We can extract two important findings from this observational study: (a) major bleeding complications were not detected in the entire population studied, which reinforces the idea of ultrasound guidance as a safe procedure; (b) prophylactic platelet transfusions were not associated with a reduction of bleeding complications in patients with severe thrombocytopenia subjected to central venous catheterization under ultrasound guidance.
Current guidelines recommend prophylactic platelet transfusion for central venous access in patients with platelet counts < 20 x103/µL [6, 14] or 50 x103/µL [15–16]; however, the strength of such recommendations is weak and are largely based on small observational studies including a limited number of patients with very low platelet counts. Previous studies have reported a low rate of bleeding complications in patients with thrombocytopenia undergoing central venous cannulation [7]. Nevertheless, the number of patients with severe thrombocytopenia (platelet counts < 20 x103/µL) included in these studies was extremely low [18–22] and a high proportion of such patients received a prophylactic platelet transfusion prior to the procedure [17, 20–22]. In the largest systematic review of central venous access in patients with severe coagulopathy, Van de Weerdt et al. [7] found no difference in bleeding complications associated with prophylactic platelet transfusions. Remarkably, most patients were subjected to central venous catheterization under ultrasound guidance.
Ultrasound guidance for venous catheter placement has shown to reduce the incidence of bleeding complications [2, 5, 25, 33–37] and it is considered a standard of care in clinical practice today [38]. In agreement with this, our study included 221 acutely ill patients with severe thrombocytopenia requiring central venous access for any cause (hemodynamic monitoring, medication infusion, renal replacement therapy, etc.), under ultrasound guidance. Remarkably, no major bleeding complications were detected in the entire cohort and the total number of minor bleeding events was quite similar to the previously reported in the literature, which highlights the role of ultrasound as a tool to increase safety in these clinical conditions. These findings were consistent even in the subgroup of patients with platelet counts below 10 x103/µL. In addition, subclavian access was not associated with an increased rate of bleeding complications compared to the jugular site. Interestingly, procedures without prophylactic platelet transfusion were most commonly performed by emergency medicine physicians, which probably reflects a higher frequency of emergent central venous cannulations in this setting.

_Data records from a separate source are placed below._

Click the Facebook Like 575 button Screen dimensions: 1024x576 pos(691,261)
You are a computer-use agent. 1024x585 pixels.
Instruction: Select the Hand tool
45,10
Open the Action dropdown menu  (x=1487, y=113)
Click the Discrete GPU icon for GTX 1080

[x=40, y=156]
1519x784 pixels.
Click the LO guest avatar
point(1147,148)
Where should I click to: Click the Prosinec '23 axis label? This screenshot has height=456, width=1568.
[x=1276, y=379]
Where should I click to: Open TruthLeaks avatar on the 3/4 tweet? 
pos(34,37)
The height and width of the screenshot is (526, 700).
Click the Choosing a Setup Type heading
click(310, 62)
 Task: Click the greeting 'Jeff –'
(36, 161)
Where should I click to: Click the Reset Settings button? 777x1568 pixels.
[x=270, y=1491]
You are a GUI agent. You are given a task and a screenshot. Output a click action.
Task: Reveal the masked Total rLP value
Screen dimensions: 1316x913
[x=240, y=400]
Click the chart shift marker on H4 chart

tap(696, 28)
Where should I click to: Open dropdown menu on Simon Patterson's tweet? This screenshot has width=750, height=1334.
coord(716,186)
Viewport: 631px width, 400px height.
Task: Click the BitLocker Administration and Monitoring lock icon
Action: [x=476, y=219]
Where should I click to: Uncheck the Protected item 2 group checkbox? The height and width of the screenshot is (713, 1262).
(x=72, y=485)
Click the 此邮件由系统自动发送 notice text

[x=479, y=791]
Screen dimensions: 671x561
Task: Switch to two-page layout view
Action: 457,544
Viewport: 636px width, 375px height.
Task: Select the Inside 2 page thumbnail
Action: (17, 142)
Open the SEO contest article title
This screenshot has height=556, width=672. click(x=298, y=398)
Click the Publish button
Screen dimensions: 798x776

This study has several limitations. First, its retrospective nature and, therefore, the lack of control by randomization and blinding might limit the external validity of conclusions. Admittedly, although propensity scores were constructed incorporating baseline characteristics likely influencing the decision for prophylactic platelet transfusions (other than thrombocytopenia itself), other non-identifiable factors might not have been included. In addition, the relatively small sample size of this cohort might introduce a risk of missing important differences at the baseline which might contribute to the absence of difference between the P-PPLT and N-PPLT groups. Second, we were not able to identify if the decision on “non-transfusion” relied on some particular attending physicians, which could constitute a potential factor of confusion. Nevertheless, we speculate that the lower occurrence of prophylactic transfusions ordered by emergency physicians respond to a higher frequency of emergency situations not captured by the retrospective nature of our observation. Third, although ultrasound-guided catheterization is an apparently safe procedure in severe thrombocytopenic patients, appropriate training and developed skills are fundamental to reproduce good results. In our hospital, there is an established ultrasound training program for emergency department and critical care staff, so these findings may not be replicable in other environments.
Fourth, even though our results suggest the apparent safety of non-routine prophylactic transfusion in severe thrombocytopenic patients subjected to venous catheterization under ultrasound guidance, future prospective research efforts are necessary to confirm such results.